What needs to be done - Update the data below by replacing every instance of "Switch to" with "Change to", leaving everything else unchanged.

(Items from a dataset)
--------
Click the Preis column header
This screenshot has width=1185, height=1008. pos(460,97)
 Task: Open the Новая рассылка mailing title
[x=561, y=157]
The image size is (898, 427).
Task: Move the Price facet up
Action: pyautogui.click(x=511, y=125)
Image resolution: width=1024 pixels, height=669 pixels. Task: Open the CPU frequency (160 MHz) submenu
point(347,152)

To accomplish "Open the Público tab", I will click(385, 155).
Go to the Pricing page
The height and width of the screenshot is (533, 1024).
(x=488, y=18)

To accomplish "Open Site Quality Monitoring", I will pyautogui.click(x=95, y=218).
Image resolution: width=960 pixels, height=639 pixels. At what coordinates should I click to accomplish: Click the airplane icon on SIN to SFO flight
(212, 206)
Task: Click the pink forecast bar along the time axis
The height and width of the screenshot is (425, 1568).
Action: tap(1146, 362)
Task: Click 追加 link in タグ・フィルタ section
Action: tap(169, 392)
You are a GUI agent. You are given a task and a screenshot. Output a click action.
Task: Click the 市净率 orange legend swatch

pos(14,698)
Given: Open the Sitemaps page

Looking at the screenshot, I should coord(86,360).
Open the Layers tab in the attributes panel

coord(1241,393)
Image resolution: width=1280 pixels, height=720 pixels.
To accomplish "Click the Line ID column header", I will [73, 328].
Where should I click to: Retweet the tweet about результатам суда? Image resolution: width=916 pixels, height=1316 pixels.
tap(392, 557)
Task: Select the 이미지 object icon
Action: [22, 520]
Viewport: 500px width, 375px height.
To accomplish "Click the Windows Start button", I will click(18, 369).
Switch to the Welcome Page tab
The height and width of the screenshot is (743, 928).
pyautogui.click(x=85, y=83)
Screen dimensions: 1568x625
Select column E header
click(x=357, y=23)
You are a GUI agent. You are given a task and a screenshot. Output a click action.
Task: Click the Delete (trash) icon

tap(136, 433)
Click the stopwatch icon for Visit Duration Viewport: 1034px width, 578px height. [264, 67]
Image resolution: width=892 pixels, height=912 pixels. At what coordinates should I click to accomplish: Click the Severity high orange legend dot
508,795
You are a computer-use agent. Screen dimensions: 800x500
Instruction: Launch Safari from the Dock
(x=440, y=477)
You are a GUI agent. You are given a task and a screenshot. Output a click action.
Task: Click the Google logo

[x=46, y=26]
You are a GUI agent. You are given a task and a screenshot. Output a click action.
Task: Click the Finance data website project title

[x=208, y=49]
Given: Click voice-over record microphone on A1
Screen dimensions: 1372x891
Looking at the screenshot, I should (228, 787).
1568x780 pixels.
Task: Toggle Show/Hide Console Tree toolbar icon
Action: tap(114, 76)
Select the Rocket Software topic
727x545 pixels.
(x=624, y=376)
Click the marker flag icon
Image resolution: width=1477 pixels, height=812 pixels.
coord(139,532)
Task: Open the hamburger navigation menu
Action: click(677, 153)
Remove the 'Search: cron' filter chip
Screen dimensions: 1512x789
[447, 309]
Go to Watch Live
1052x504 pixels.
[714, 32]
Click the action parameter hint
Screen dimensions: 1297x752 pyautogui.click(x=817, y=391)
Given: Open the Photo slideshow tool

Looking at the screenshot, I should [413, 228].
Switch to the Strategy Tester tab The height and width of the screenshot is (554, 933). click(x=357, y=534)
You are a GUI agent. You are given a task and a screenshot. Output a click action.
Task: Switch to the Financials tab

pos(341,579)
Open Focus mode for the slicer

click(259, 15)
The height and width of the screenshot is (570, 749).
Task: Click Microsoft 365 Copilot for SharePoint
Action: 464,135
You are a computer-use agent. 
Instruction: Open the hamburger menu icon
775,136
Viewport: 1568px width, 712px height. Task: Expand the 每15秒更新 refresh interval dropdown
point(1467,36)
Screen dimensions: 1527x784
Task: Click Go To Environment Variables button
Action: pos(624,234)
--------
Result -
Click the Preis column header
This screenshot has width=1185, height=1008. pos(460,97)
 Task: Open the Новая рассылка mailing title
[x=561, y=157]
The image size is (898, 427).
Task: Move the Price facet up
Action: pyautogui.click(x=511, y=125)
Image resolution: width=1024 pixels, height=669 pixels. Task: Open the CPU frequency (160 MHz) submenu
point(347,152)

To accomplish "Open the Público tab", I will click(385, 155).
Go to the Pricing page
The height and width of the screenshot is (533, 1024).
(x=488, y=18)

To accomplish "Open Site Quality Monitoring", I will pyautogui.click(x=95, y=218).
Image resolution: width=960 pixels, height=639 pixels. At what coordinates should I click to accomplish: Click the airplane icon on SIN to SFO flight
(212, 206)
Task: Click the pink forecast bar along the time axis
The height and width of the screenshot is (425, 1568).
Action: tap(1146, 362)
Task: Click 追加 link in タグ・フィルタ section
Action: tap(169, 392)
You are a GUI agent. You are given a task and a screenshot. Output a click action.
Task: Click the 市净率 orange legend swatch

pos(14,698)
Given: Open the Sitemaps page

Looking at the screenshot, I should coord(86,360).
Open the Layers tab in the attributes panel

coord(1241,393)
Image resolution: width=1280 pixels, height=720 pixels.
To accomplish "Click the Line ID column header", I will [73, 328].
Where should I click to: Retweet the tweet about результатам суда? Image resolution: width=916 pixels, height=1316 pixels.
tap(392, 557)
Task: Select the 이미지 object icon
Action: [22, 520]
Viewport: 500px width, 375px height.
To accomplish "Click the Windows Start button", I will click(18, 369).
Change to the Welcome Page tab
The height and width of the screenshot is (743, 928).
pyautogui.click(x=85, y=83)
Screen dimensions: 1568x625
Select column E header
click(x=357, y=23)
You are a GUI agent. You are given a task and a screenshot. Output a click action.
Task: Click the Delete (trash) icon

tap(136, 433)
Click the stopwatch icon for Visit Duration Viewport: 1034px width, 578px height. [264, 67]
Image resolution: width=892 pixels, height=912 pixels. At what coordinates should I click to accomplish: Click the Severity high orange legend dot
508,795
You are a computer-use agent. Screen dimensions: 800x500
Instruction: Launch Safari from the Dock
(x=440, y=477)
You are a GUI agent. You are given a task and a screenshot. Output a click action.
Task: Click the Google logo

[x=46, y=26]
You are a GUI agent. You are given a task and a screenshot. Output a click action.
Task: Click the Finance data website project title

[x=208, y=49]
Given: Click voice-over record microphone on A1
Screen dimensions: 1372x891
Looking at the screenshot, I should (228, 787).
1568x780 pixels.
Task: Toggle Show/Hide Console Tree toolbar icon
Action: tap(114, 76)
Select the Rocket Software topic
727x545 pixels.
(x=624, y=376)
Click the marker flag icon
Image resolution: width=1477 pixels, height=812 pixels.
coord(139,532)
Task: Open the hamburger navigation menu
Action: click(677, 153)
Remove the 'Search: cron' filter chip
Screen dimensions: 1512x789
[447, 309]
Go to Watch Live
1052x504 pixels.
[714, 32]
Click the action parameter hint
Screen dimensions: 1297x752 pyautogui.click(x=817, y=391)
Given: Open the Photo slideshow tool

Looking at the screenshot, I should [413, 228].
Change to the Strategy Tester tab The height and width of the screenshot is (554, 933). click(x=357, y=534)
You are a GUI agent. You are given a task and a screenshot. Output a click action.
Task: Change to the Financials tab

pos(341,579)
Open Focus mode for the slicer

click(259, 15)
The height and width of the screenshot is (570, 749).
Task: Click Microsoft 365 Copilot for SharePoint
Action: 464,135
You are a computer-use agent. 
Instruction: Open the hamburger menu icon
775,136
Viewport: 1568px width, 712px height. Task: Expand the 每15秒更新 refresh interval dropdown
point(1467,36)
Screen dimensions: 1527x784
Task: Click Go To Environment Variables button
Action: pos(624,234)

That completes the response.